**What is needed:** For each line below, check for "will"; give only the total of lines where it occurs.

(Data items)
****************************************

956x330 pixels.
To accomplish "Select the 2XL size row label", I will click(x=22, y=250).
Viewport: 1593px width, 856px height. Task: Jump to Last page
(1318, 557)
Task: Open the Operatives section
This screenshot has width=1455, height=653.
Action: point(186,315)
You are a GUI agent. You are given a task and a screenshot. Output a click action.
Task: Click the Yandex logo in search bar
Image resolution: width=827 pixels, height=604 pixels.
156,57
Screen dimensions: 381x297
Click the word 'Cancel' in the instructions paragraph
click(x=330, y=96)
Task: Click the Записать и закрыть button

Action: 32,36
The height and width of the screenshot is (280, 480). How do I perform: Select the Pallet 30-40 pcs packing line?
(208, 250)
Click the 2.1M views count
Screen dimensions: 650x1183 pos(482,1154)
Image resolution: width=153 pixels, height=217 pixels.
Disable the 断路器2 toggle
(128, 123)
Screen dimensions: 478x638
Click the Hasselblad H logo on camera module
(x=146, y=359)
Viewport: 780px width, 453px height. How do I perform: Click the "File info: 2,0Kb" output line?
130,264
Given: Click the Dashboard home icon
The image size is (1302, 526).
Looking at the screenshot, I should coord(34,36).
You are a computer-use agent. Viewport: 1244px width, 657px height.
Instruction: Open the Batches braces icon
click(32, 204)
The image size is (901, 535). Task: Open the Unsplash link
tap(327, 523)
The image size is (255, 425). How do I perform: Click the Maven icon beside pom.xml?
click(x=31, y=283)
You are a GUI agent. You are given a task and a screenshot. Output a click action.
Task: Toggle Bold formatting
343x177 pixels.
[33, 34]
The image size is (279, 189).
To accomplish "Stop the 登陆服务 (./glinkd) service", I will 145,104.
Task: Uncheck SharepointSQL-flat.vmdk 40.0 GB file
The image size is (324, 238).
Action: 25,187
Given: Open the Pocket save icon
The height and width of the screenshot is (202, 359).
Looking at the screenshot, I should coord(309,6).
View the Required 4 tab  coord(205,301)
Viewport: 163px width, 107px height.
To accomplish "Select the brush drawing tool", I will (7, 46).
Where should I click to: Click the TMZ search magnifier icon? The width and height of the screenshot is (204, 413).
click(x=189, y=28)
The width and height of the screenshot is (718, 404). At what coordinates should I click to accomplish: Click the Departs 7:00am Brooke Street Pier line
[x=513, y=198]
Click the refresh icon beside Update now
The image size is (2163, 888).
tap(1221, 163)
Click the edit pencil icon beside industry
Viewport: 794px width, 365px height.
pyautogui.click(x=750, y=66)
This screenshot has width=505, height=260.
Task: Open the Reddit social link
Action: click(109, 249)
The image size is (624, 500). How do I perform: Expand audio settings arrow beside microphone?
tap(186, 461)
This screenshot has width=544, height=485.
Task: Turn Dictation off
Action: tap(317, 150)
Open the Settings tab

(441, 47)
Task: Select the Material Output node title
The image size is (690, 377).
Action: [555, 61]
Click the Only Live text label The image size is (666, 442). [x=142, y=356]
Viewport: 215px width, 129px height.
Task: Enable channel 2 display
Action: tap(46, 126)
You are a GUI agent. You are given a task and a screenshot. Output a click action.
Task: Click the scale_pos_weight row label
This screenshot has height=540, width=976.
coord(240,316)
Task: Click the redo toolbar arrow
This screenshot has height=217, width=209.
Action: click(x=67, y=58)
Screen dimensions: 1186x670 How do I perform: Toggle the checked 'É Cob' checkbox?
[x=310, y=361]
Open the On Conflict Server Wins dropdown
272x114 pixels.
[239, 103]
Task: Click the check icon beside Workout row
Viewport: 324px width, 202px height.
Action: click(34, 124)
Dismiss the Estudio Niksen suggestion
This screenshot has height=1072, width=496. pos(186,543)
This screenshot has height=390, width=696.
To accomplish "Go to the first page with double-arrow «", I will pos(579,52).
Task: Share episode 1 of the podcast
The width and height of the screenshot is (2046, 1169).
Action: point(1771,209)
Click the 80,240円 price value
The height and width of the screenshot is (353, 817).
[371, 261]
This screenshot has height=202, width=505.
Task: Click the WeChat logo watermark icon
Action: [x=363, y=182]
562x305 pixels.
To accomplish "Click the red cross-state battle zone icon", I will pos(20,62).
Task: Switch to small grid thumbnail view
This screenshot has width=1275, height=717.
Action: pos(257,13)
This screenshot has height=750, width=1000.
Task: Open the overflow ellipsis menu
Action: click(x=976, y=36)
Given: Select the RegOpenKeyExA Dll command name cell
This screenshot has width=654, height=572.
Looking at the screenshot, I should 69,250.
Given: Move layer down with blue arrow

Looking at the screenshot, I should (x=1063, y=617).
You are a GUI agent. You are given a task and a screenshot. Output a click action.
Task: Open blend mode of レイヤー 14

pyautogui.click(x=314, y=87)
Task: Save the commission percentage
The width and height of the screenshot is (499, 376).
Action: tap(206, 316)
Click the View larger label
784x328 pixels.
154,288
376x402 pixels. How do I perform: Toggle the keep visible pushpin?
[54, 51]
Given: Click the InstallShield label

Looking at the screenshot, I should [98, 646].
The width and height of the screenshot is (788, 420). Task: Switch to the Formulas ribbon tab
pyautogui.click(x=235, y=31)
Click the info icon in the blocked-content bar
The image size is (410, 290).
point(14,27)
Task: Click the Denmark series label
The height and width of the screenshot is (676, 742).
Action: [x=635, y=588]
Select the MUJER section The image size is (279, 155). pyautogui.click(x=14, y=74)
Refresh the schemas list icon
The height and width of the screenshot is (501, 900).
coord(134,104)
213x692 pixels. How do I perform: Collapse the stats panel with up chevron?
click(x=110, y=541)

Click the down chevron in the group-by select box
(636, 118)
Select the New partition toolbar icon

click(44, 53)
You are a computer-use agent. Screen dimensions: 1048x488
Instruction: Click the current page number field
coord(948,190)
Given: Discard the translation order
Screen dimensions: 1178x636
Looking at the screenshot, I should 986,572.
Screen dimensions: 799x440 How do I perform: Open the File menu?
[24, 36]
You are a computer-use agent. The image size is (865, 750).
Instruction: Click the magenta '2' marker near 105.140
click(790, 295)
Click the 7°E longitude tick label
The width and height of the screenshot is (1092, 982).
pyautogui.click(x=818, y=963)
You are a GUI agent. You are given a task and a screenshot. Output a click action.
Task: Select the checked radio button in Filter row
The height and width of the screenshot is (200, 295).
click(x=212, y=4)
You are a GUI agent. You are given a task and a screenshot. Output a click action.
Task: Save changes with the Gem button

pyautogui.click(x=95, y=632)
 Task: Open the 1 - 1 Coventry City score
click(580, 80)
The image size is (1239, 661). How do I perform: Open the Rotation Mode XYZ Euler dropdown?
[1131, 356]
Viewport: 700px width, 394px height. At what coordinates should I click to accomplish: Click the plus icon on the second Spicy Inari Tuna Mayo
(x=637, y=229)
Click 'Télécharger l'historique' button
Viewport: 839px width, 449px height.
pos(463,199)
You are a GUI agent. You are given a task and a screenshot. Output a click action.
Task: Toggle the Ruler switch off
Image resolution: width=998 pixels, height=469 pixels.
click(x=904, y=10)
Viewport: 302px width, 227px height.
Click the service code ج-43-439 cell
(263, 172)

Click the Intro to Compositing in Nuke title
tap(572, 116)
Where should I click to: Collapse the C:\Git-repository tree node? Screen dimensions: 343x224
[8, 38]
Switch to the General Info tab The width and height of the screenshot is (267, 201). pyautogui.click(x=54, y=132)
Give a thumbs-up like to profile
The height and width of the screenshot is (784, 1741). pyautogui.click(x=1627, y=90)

****************************************

**Completed exercise:** 5